The right-wing nut-job media machine has really been cranking overtime this past few weeks. One wonders how long the hair-on-fire outrage routine can possibly continue to work for them. When you sound the emergency broadcast system every day, 24 hours a day, doesn’t it reduce the effect … or, at least, the specialness? Maybe not in the context of today’s insatiable media culture. Perhaps there is no saturation point for this level of madness.

Right-wing target #1 this weekI confess, this Bergdahl-as-a-traitor obsession is simply astounding. Didn’t think they would go there, but apparently they have. The man spent five years as a captive of the Taliban, is finally released, and the reactionary pundits (and some of the centrists, as well) have been roasting him and his family alive ever since. This is trial by media, and they keep stoking the flame higher and higher, trotting out retired colonels and former Army comrades of Bergdahl who paint this craven picture of the young man, none of it based on demonstrable fact. My reliably conservative neighbor came out of his house the other day spouting this line about Bergdahl being a “deserter”; pretty much parroting what’s being said on Fox News.

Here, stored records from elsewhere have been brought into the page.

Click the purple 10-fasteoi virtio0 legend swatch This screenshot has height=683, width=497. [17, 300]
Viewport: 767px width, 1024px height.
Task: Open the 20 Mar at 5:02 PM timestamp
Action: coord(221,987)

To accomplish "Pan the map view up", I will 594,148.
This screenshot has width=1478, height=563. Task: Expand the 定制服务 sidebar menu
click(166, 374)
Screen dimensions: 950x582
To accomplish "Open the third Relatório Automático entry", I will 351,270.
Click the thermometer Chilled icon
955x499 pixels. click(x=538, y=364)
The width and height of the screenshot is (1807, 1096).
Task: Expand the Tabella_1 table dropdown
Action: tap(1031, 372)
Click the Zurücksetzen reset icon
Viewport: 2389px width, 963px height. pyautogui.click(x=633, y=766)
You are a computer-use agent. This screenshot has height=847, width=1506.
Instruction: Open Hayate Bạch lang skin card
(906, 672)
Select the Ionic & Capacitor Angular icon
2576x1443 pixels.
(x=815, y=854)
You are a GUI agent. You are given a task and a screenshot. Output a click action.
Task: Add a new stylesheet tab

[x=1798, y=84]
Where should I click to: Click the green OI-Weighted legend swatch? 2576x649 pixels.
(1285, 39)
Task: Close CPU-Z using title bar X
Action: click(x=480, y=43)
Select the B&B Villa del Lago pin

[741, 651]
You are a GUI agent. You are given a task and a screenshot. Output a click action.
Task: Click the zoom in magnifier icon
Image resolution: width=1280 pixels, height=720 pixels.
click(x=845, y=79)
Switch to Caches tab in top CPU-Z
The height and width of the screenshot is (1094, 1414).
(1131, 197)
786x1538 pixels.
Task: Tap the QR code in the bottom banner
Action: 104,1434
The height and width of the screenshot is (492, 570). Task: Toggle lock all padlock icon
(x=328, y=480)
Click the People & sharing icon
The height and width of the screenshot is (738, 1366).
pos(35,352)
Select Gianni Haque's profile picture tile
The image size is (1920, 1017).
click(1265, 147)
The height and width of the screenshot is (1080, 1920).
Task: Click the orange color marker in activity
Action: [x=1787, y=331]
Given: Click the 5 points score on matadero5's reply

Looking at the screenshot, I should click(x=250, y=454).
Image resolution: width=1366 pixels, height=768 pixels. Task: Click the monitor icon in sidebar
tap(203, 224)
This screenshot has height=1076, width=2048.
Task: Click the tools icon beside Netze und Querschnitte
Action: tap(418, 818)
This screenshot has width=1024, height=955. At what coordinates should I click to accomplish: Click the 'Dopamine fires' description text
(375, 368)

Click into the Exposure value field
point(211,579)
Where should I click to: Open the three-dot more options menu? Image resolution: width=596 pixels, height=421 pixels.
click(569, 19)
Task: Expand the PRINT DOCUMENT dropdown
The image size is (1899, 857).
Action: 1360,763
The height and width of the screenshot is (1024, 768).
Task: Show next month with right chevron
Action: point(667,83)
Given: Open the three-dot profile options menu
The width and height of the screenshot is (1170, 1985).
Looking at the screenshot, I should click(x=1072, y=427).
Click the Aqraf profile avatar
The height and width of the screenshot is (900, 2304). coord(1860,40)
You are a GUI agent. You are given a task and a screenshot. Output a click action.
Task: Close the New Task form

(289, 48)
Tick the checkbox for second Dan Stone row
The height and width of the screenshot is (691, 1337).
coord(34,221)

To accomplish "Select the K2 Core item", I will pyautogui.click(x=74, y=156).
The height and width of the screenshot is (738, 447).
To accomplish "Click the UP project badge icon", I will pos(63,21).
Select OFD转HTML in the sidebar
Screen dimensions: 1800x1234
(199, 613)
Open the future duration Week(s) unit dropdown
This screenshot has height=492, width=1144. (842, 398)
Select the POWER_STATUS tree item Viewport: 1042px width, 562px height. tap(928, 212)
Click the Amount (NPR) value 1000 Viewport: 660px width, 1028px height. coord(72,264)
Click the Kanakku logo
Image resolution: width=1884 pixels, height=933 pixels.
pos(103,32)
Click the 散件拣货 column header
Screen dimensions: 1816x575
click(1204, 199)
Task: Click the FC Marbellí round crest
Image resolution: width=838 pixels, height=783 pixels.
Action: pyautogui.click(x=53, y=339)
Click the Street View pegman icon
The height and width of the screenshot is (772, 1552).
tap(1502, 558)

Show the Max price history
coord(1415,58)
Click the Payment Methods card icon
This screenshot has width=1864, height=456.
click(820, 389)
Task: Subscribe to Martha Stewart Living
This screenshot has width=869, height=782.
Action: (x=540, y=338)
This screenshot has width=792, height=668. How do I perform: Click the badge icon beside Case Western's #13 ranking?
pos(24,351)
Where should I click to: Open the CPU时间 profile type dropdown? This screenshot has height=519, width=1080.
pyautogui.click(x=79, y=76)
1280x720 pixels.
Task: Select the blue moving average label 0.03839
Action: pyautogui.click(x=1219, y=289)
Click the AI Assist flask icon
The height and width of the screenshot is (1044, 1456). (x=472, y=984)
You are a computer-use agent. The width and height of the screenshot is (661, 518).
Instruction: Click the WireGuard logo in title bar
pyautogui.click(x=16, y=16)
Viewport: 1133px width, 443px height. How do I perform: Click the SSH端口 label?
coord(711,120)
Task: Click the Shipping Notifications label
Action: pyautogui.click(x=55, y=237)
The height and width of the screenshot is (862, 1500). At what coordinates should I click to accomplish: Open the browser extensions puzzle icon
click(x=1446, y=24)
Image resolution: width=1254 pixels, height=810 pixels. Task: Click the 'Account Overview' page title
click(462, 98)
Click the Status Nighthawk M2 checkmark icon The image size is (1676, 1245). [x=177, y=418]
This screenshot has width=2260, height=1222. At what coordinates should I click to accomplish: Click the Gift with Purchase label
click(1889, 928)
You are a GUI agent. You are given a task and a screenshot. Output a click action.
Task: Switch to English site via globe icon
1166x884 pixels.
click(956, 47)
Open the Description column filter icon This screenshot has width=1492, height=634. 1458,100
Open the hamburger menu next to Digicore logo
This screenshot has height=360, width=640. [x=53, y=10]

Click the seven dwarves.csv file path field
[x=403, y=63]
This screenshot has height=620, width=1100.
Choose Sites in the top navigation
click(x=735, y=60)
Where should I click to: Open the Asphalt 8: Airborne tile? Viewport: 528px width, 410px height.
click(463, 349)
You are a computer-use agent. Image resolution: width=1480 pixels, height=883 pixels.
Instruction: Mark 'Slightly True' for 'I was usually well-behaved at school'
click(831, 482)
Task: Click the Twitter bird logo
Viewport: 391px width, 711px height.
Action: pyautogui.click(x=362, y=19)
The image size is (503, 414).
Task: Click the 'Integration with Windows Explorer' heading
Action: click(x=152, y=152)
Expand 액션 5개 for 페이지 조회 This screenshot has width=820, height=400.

Amazing. Really, people … can you give the guy a chance to recover, at least, and speak for himself? Of course, in actuality he is the projectile, not the target. The target is Obama and congressional Democrats. That will be the focus of everything the GOP does, every position they take, every word they say, from now until November. It should be lost on no one that at this point in the Clinton presidency, the impeachment process was well underway with an eye to the approaching mid-terms. This time around, I think they may be smart enough to avoid actual impeachment, opting instead for relentless, daily assaults on every breath Obama takes from a policy standpoint. That capability was in its infancy in 1998. Not anymore.

I will say this. If any of what they say about Bergdahl is true, it’s likely that he is actually a sensitive kid who was disillusioned by war.  Hard to blame him for that. The rest is pure conjecture.